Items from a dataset

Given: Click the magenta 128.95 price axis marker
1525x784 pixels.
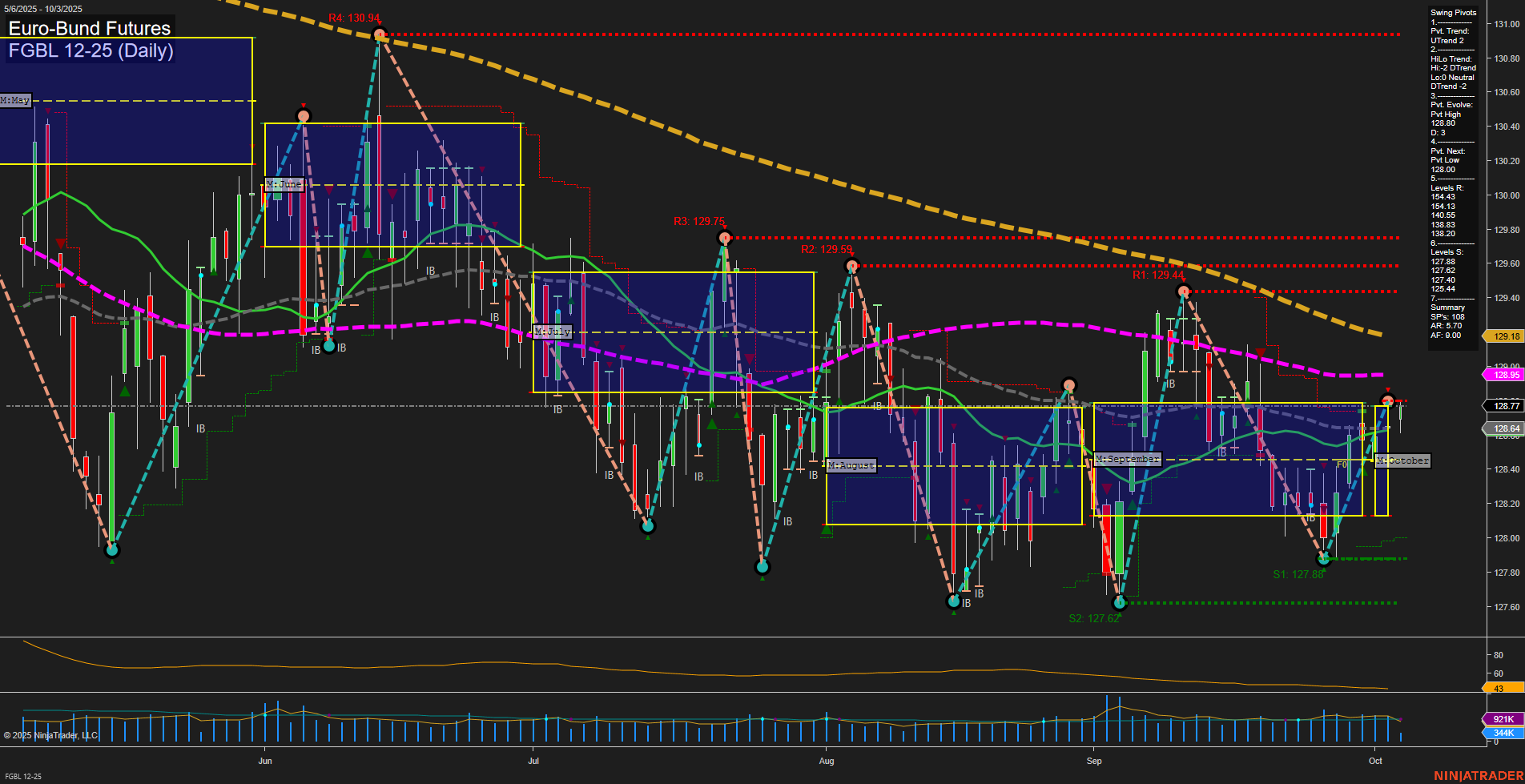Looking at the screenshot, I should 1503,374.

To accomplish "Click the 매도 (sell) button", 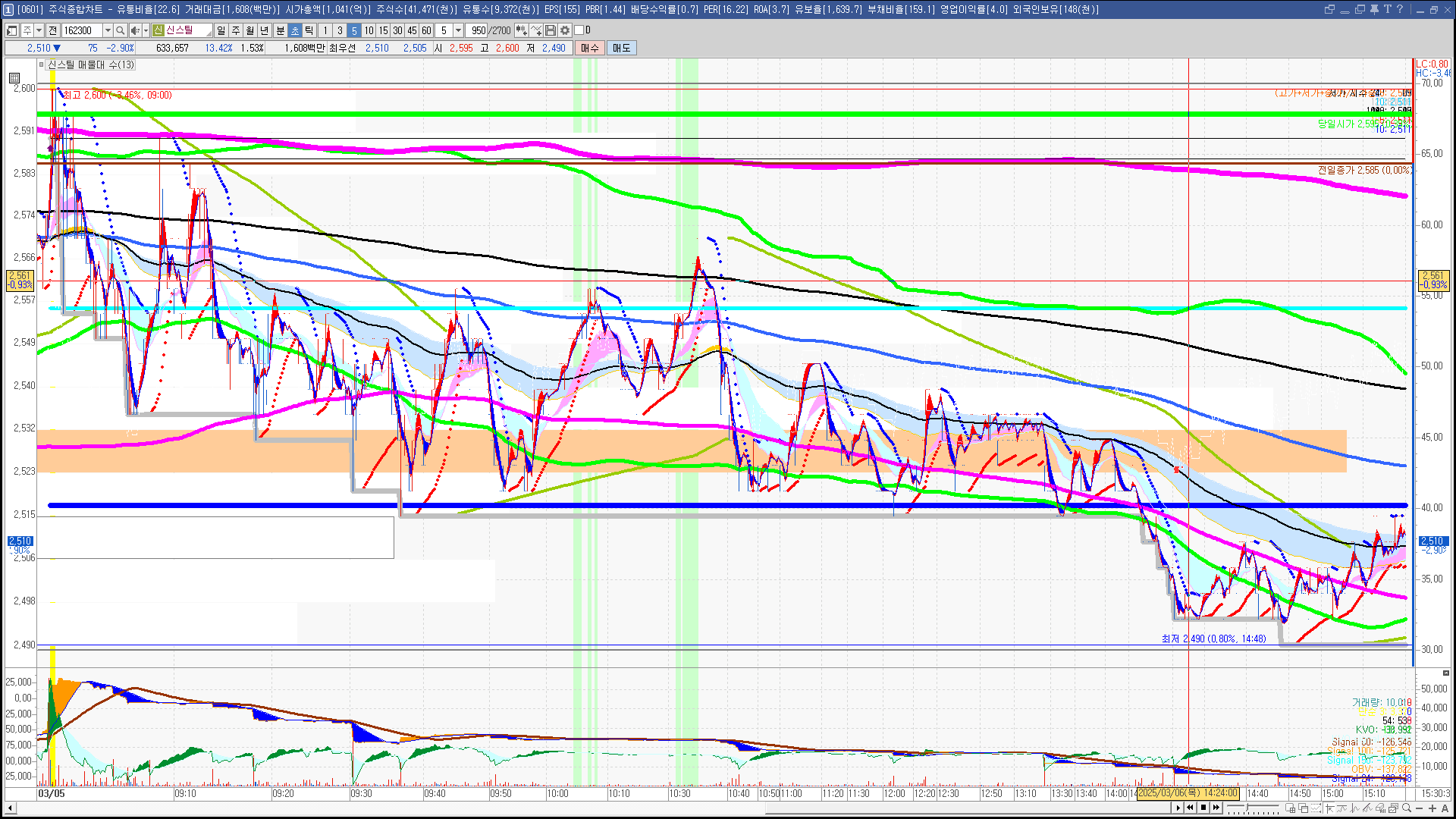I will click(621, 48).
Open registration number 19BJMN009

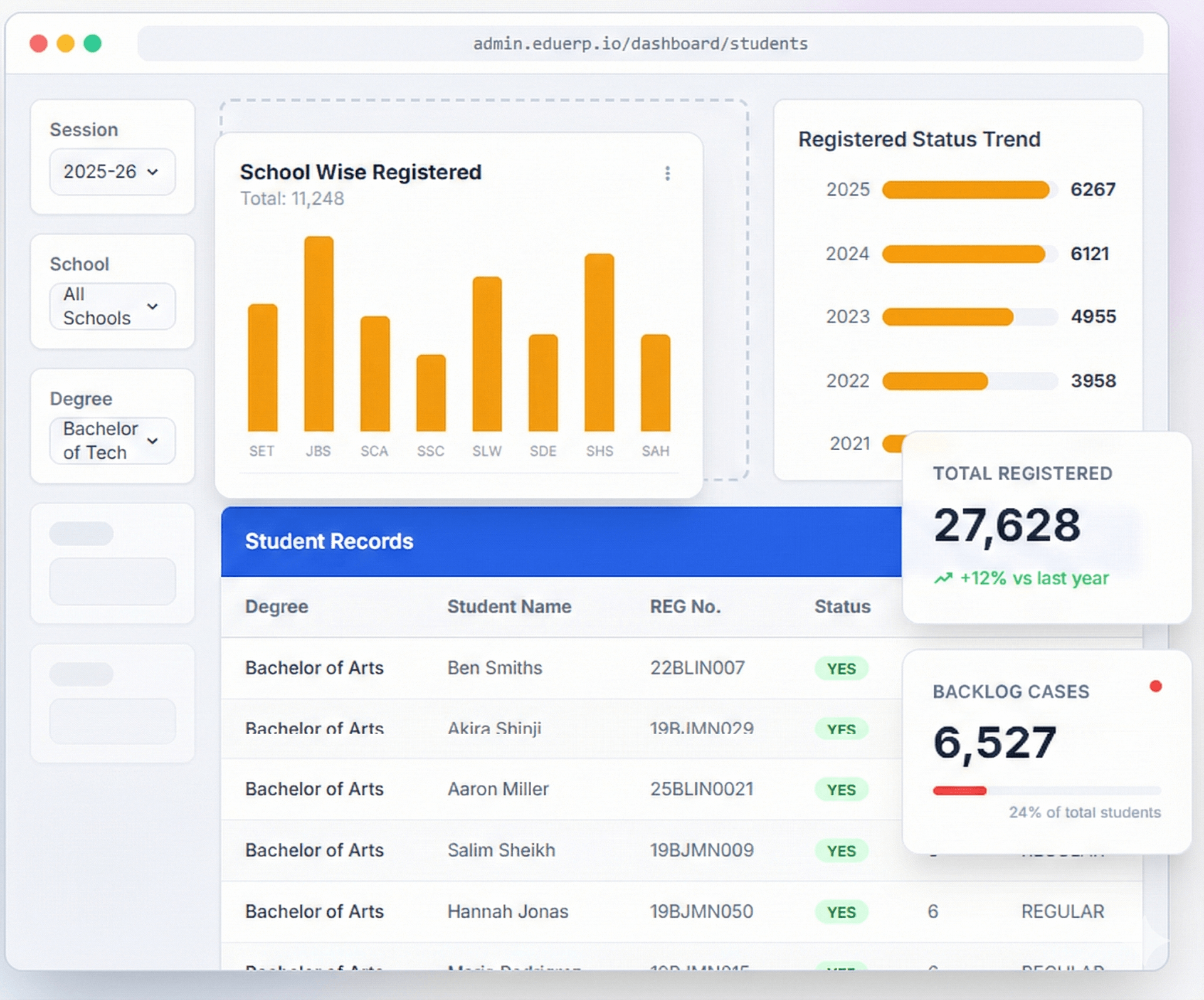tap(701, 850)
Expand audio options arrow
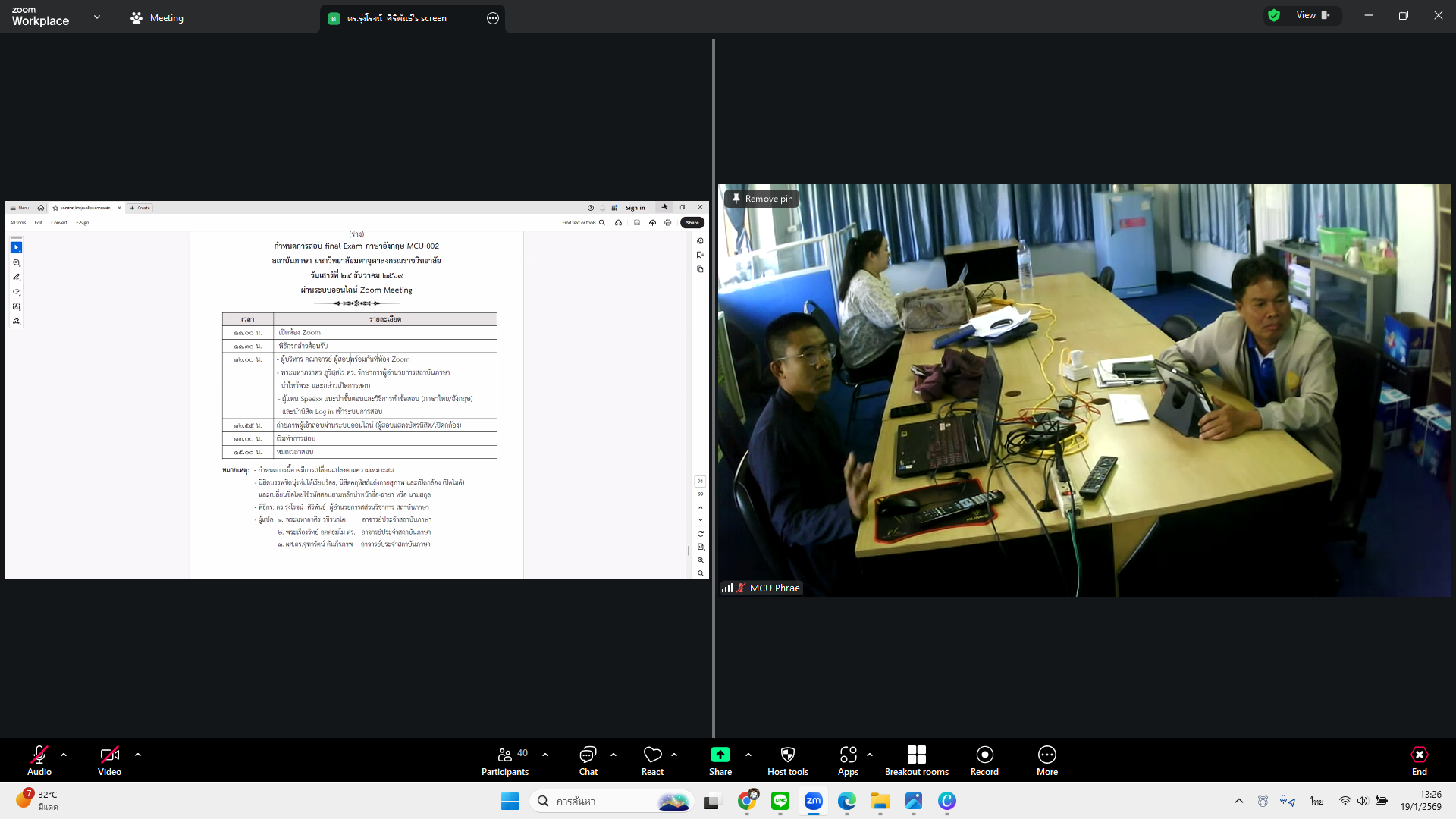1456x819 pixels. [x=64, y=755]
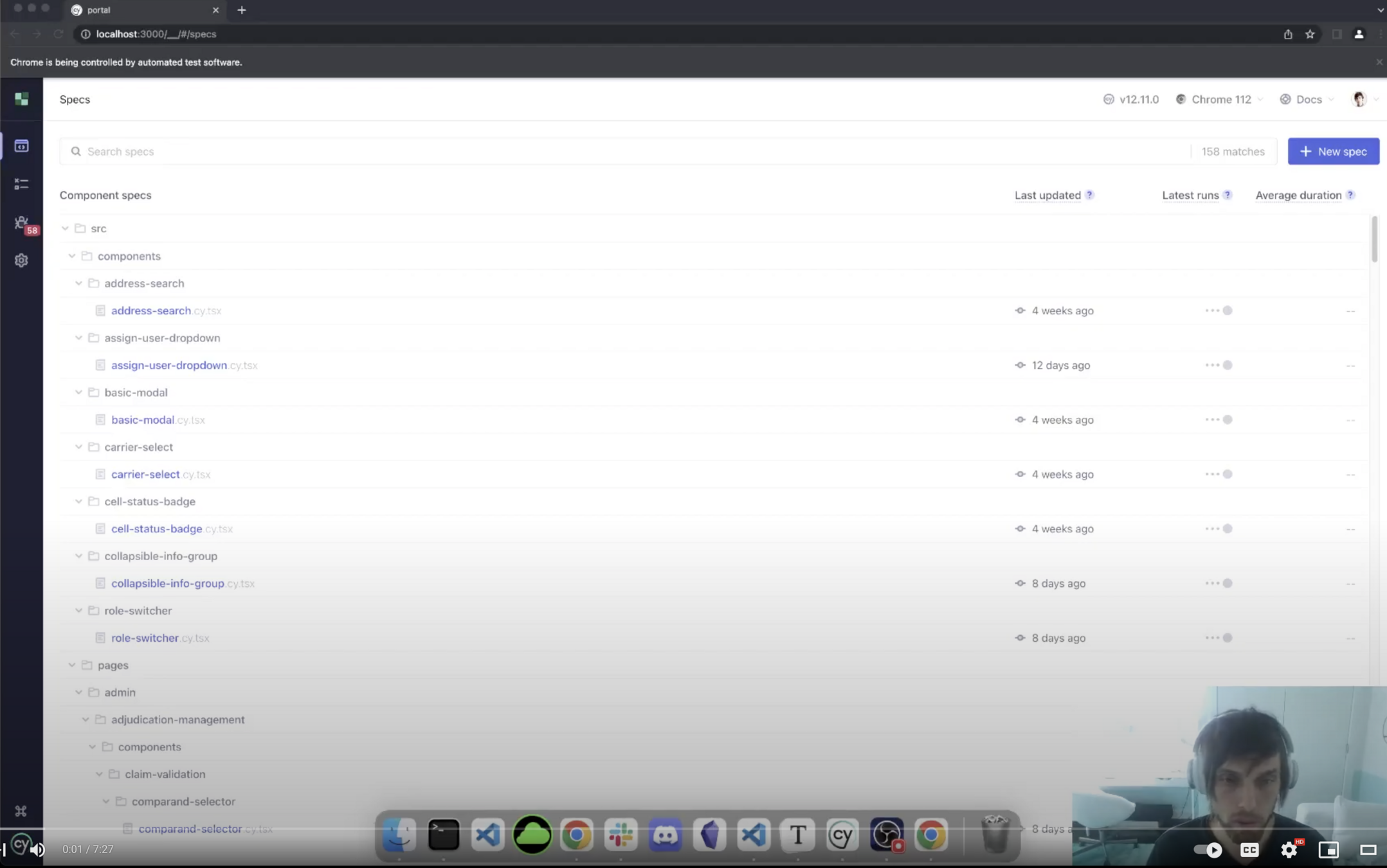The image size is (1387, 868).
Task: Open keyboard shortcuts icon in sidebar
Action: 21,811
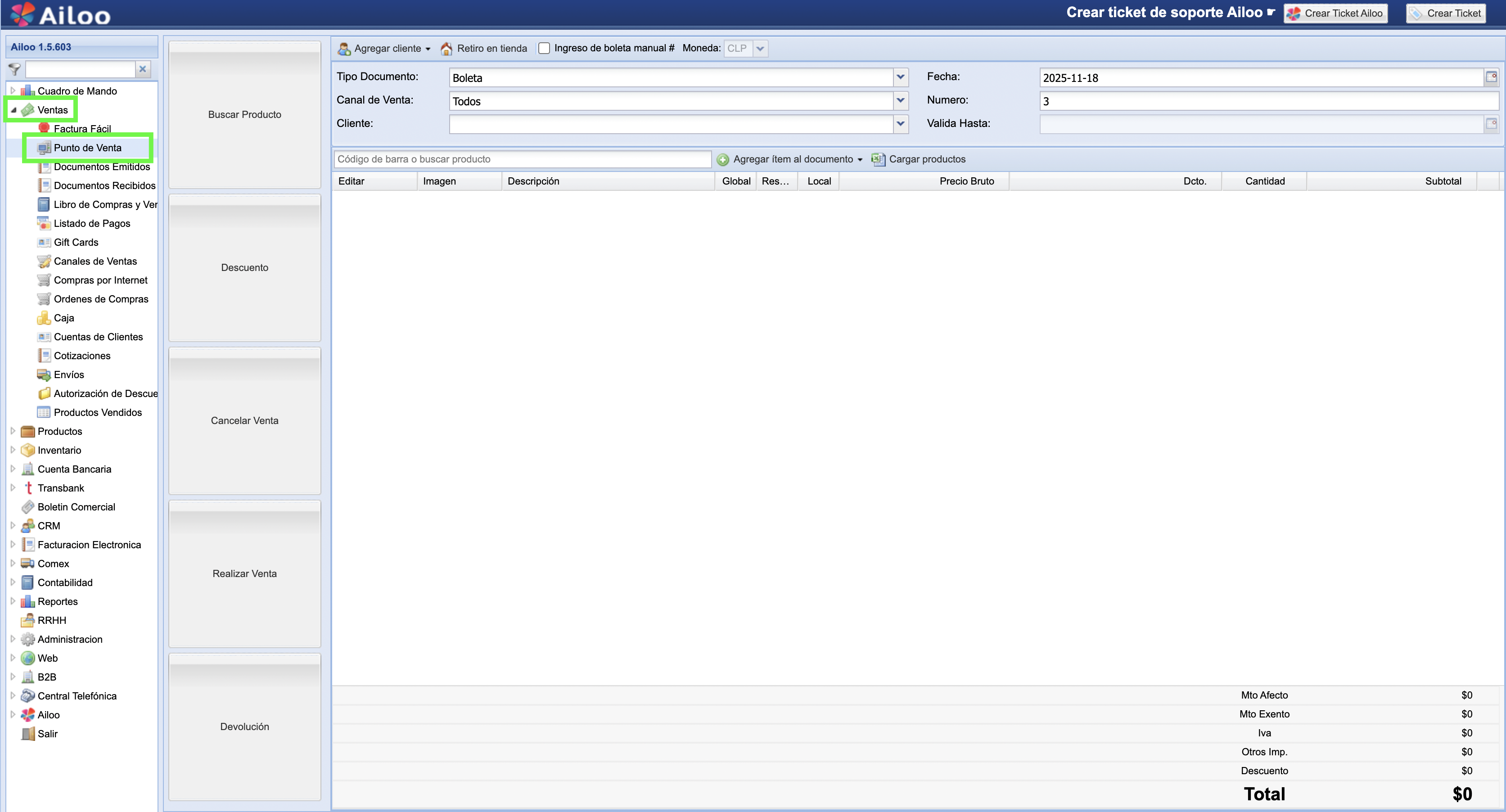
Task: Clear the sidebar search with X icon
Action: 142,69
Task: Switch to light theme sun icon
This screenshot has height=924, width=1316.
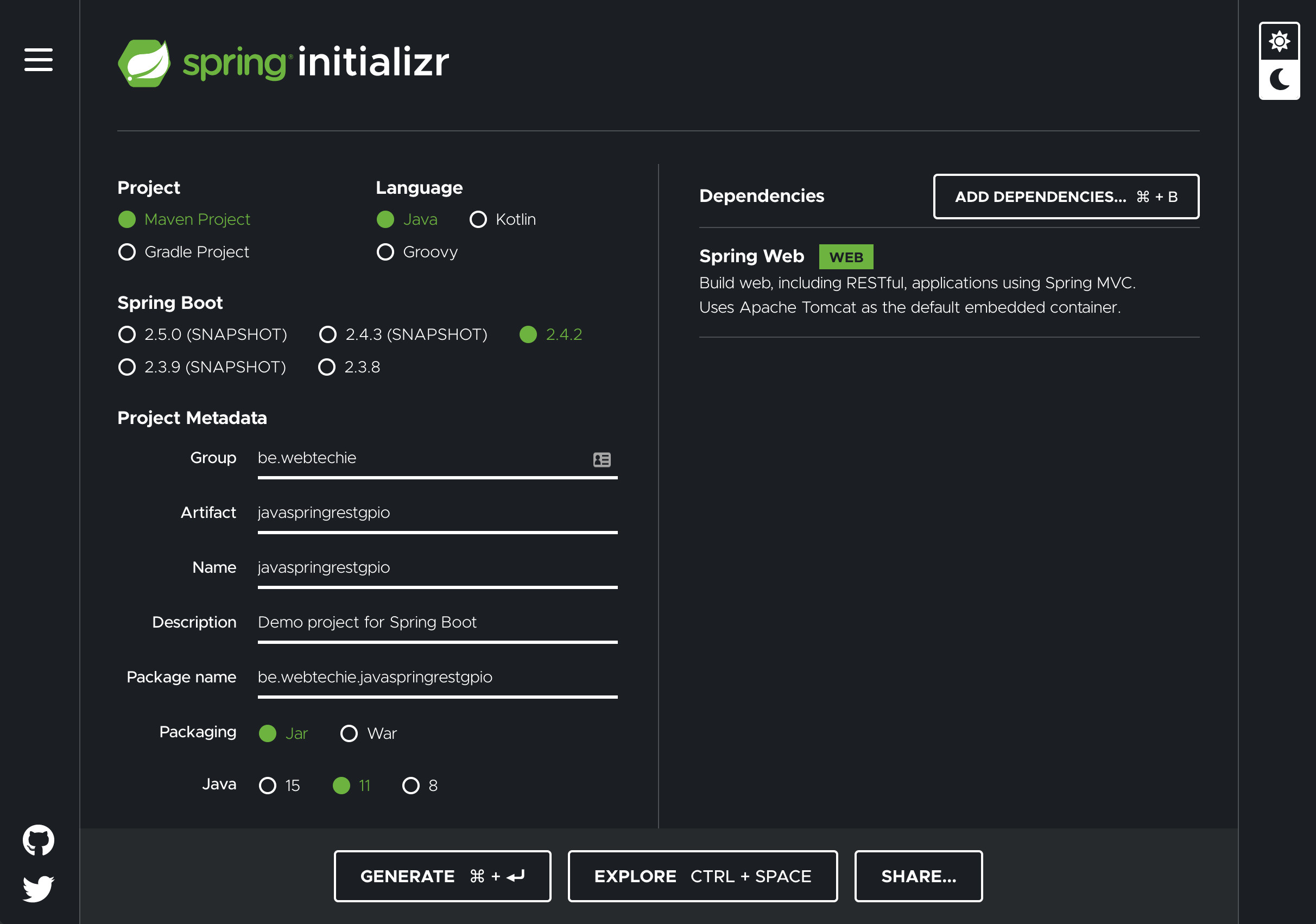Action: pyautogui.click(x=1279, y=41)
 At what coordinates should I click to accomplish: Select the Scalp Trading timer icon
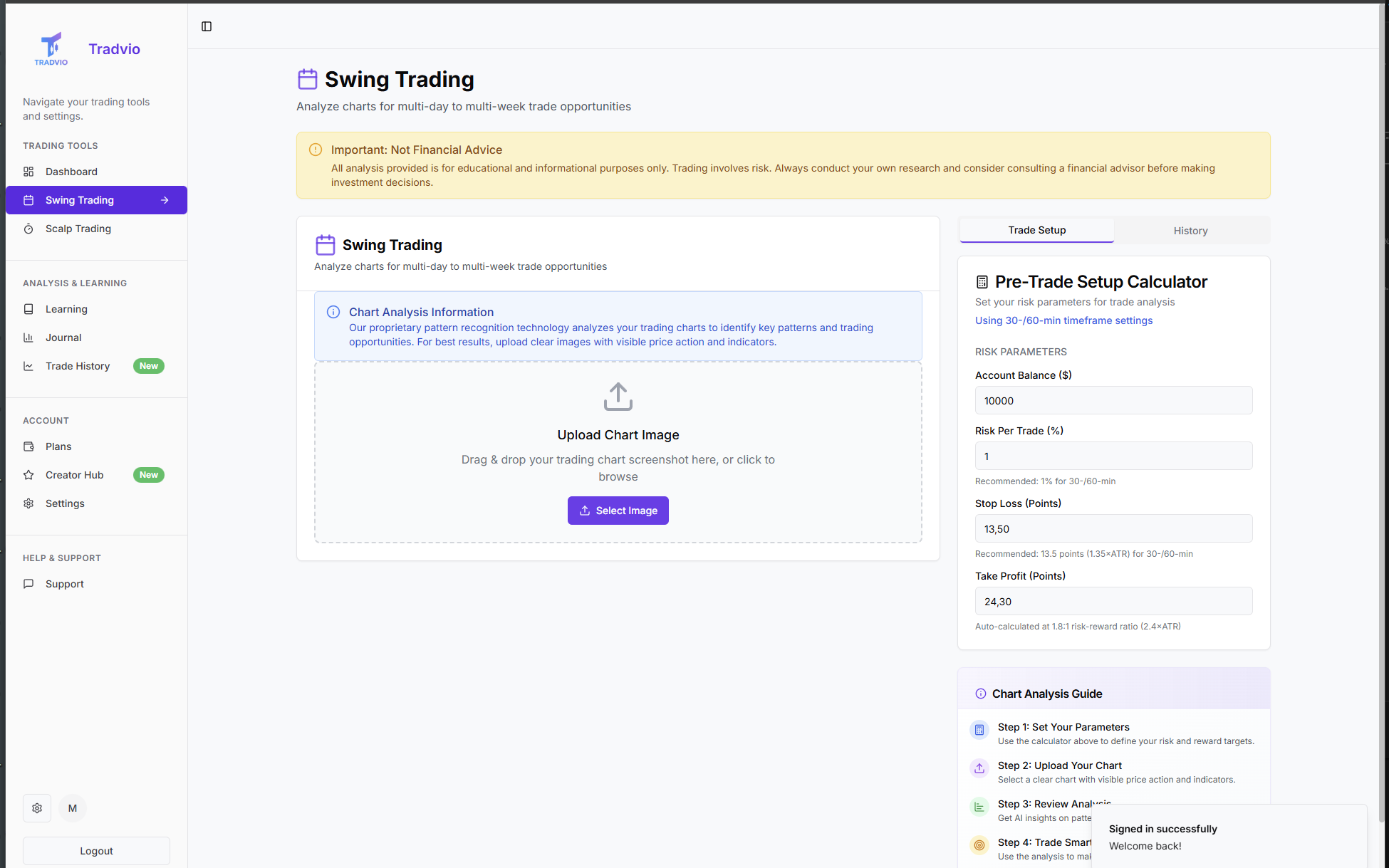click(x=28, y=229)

_What is being asked_
Skip the pictures and print exactly the lines from the one containing "Task: Switch to light theme sun icon" through the end of the records above.

_Output for this task_
Task: Switch to light theme sun icon
This screenshot has height=924, width=1316.
Action: pyautogui.click(x=1279, y=41)
 At what coordinates should I click to accomplish: Select the Scalp Trading timer icon
click(x=28, y=229)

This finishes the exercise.